API Composition — Middle¶
Topic: API Composition · Tier: Middle · Section: §10 Application Layer
The junior tier answered what composition is: a request needs data owned by several services, and something must fan out, collect, and stitch it into one response. This tier answers the operational questions a mid-level engineer is actually paid to get right: where the composition logic lives, how the fan-out runs, and what happens when a dependency is slow or dead — which, at any real scale, is always.
Table of Contents¶
- Where composition lives: gateway vs BFF vs composition service
- Fan-out mechanics: parallel vs sequential
- Timeouts and the aggregate deadline
- Partial-failure handling: partial data, defaults, cached
- Worked example: a BFF assembling a product screen
- The alternative: CQRS read model / materialized view
- Choosing between composition-on-read and a read model
- Middle-tier checklist
1. Where composition lives: gateway vs BFF vs composition service¶
Composition is a responsibility, and where you place it changes latency, coupling, and who owns the assembly logic. Three placements dominate.
- API gateway aggregation. The edge gateway (Kong, Apigee, AWS API Gateway, an Envoy filter) fans out to a few backends and merges responses. Cheap when the merge is trivial — concatenate two JSON blobs, no per-client shaping. The gateway is shared infrastructure, so aggregation logic that lives there is generic by construction and hard to evolve per consumer.
- Backend-for-Frontend (BFF). A dedicated backend owned by one frontend team (iOS, web, partner API). It composes exactly the data that frontend's screens need, shaped for that client. Each frontend gets its own BFF; the BFFs do not share a schema. This is the pattern documented as Backends for Frontends on microservices.io. The cost is duplication across BFFs; the benefit is that a UI change never blocks on a shared-gateway release train.
- Dedicated composition service. A standalone internal service whose job is "join these N domains." Useful when the same composed view is consumed by multiple frontends and other services (so it doesn't belong to any one frontend team) and the join logic is heavy enough to warrant isolation, its own scaling, and its own cache. It is the API Composition pattern implemented as a first-class service rather than folded into an edge or a BFF.

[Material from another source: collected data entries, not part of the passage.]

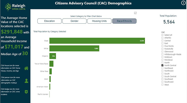Select the White population bar
The width and height of the screenshot is (187, 103).
[x=74, y=48]
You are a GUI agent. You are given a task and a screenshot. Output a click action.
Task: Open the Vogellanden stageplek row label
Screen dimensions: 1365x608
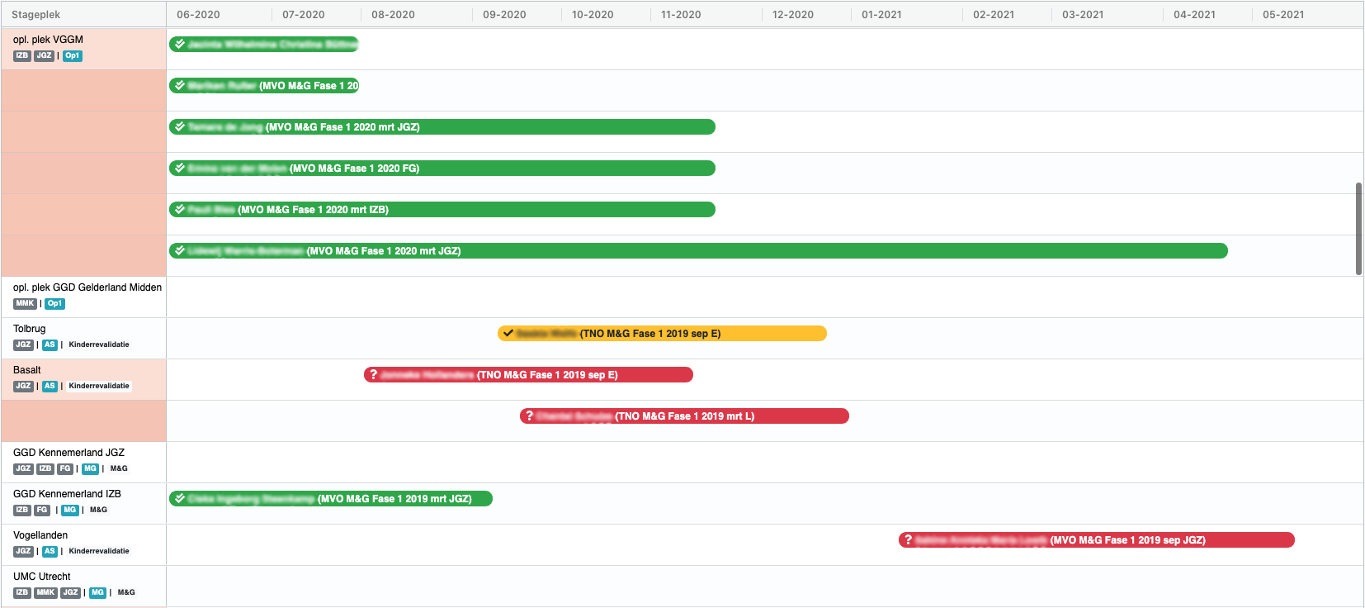(x=40, y=535)
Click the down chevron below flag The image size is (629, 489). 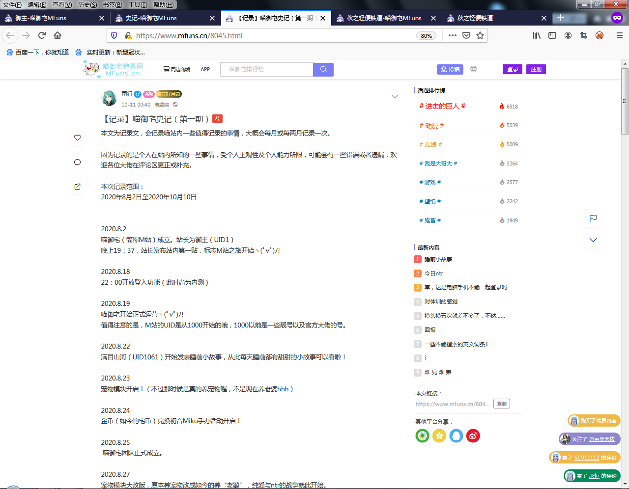pos(593,240)
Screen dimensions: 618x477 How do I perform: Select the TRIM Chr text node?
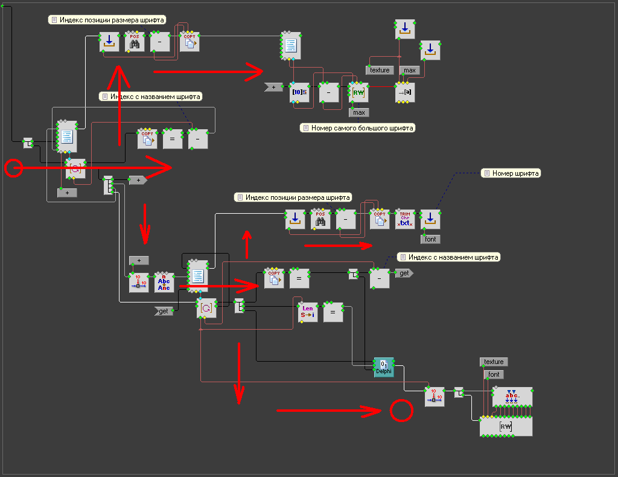[405, 219]
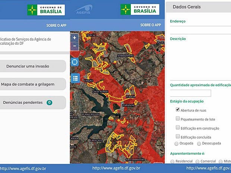Check Piqueteamento de lote
The image size is (231, 173).
(x=178, y=119)
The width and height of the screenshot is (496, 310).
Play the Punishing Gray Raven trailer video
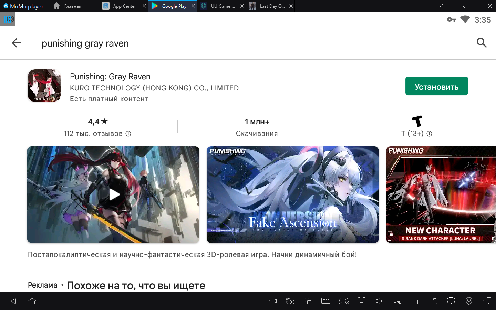coord(114,194)
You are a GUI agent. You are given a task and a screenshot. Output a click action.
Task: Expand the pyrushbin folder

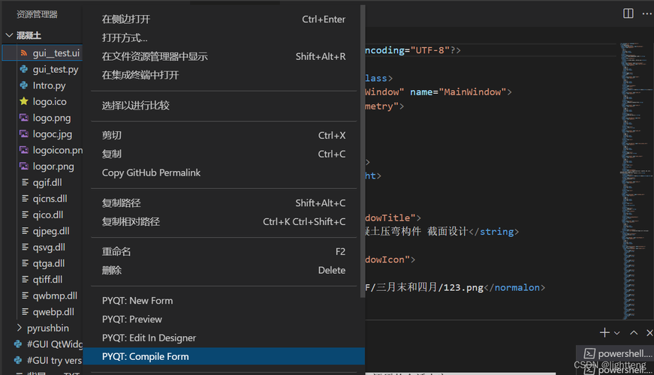pos(20,328)
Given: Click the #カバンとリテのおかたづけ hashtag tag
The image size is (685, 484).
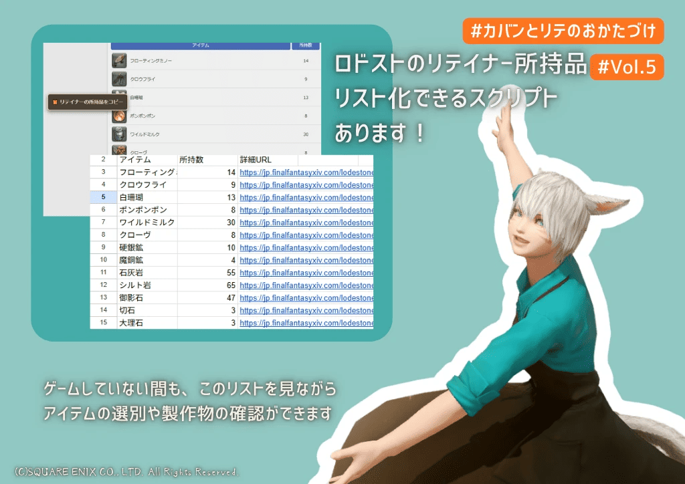Looking at the screenshot, I should pyautogui.click(x=563, y=31).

| Dimension | API gateway aggregation | Backend-for-Frontend (BFF) | Dedicated composition service |
|---|---|---|---|
| Owner | Platform / infra team | One frontend team (per client) | A backend/domain team |
| Shaping | Generic, one shape for all | Per-client, screen-tailored | One canonical composed view |
| Best when | 2–3 calls, trivial merge | Client-specific screens, divergent needs | Same view reused by many consumers |
| Coupling risk | Frontend logic leaks into shared infra | Duplication across BFFs | Becomes a distributed monolith if it owns too much logic |
| Deploy cadence | Slow (shared platform) | Fast (owned by the UI team) | Independent |
| Where auth/rate-limit sits | Naturally here | Delegated to gateway upstream | Delegated to gateway upstream |
Rule of thumb: gateway for trivial merges, BFF when clients diverge, composition service when the composed view is a reusable asset in its own right. A BFF and a gateway are not exclusive — the gateway does auth/TLS/rate-limiting at the edge and forwards to the BFF, which does the domain fan-out.

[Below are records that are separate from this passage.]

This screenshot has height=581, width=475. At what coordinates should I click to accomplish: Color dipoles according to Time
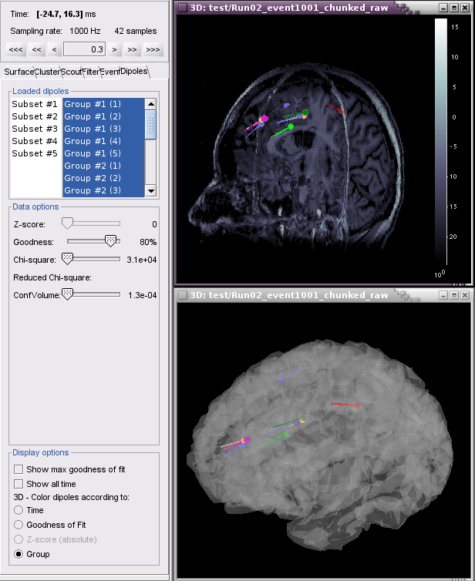pos(19,510)
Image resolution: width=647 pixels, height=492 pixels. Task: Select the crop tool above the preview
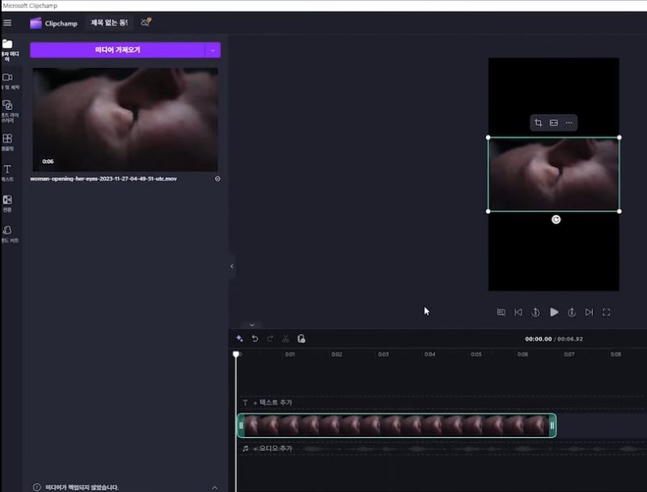coord(537,122)
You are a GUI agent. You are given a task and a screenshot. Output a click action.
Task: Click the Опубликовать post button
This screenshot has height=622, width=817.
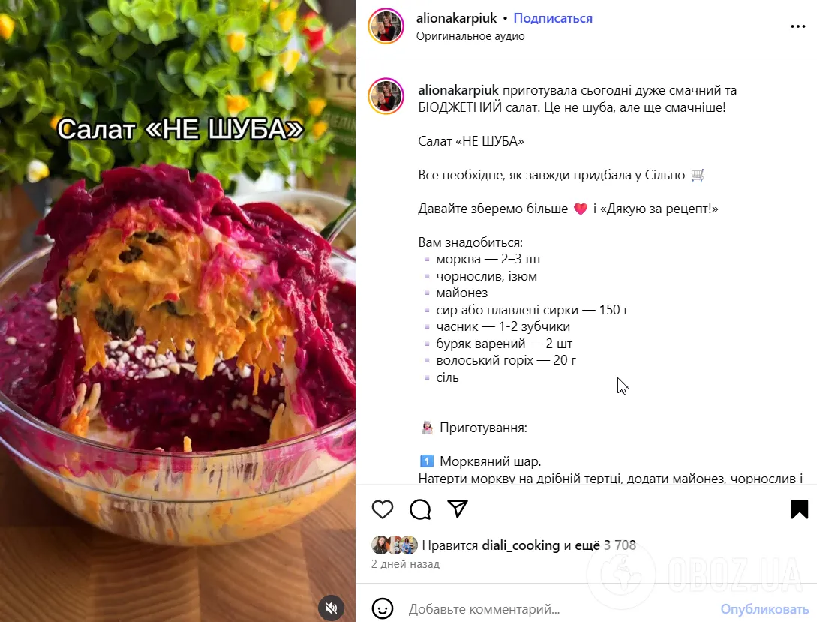764,609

2. Fan-out mechanics: parallel vs sequential¶
The composer's latency is dominated by how it schedules its downstream calls.
- Parallel (scatter-gather). Independent calls fire concurrently; aggregate latency ≈ the slowest call (p-latency of the tail dependency), not the sum. This is the default and correct choice whenever calls have no data dependency between them.
- Sequential (pipeline). Required only when call B needs a value from call A's response (e.g. resolve a
userId→ get theircartId→ fetch cart lines). Here latency is additive. Sequential chains are the biggest avoidable latency sink in composition — audit every one and ask "does B truly need A's output, or am I just calling them in the order I wrote them?"
The practical shape is a hybrid: parallelize everything independent, and keep only the genuinely dependent hops sequential. If A→B is a chain but C and D are independent of both, run {A→B}, C, and D all concurrently and join at the end.
Two properties to lock in from the diagram: (a) the fan-out is par, so the client waits ~one round trip, not three; and (b) the slow dependency cannot blow the whole response — its per-call timeout fires and a fallback is substituted, covered next.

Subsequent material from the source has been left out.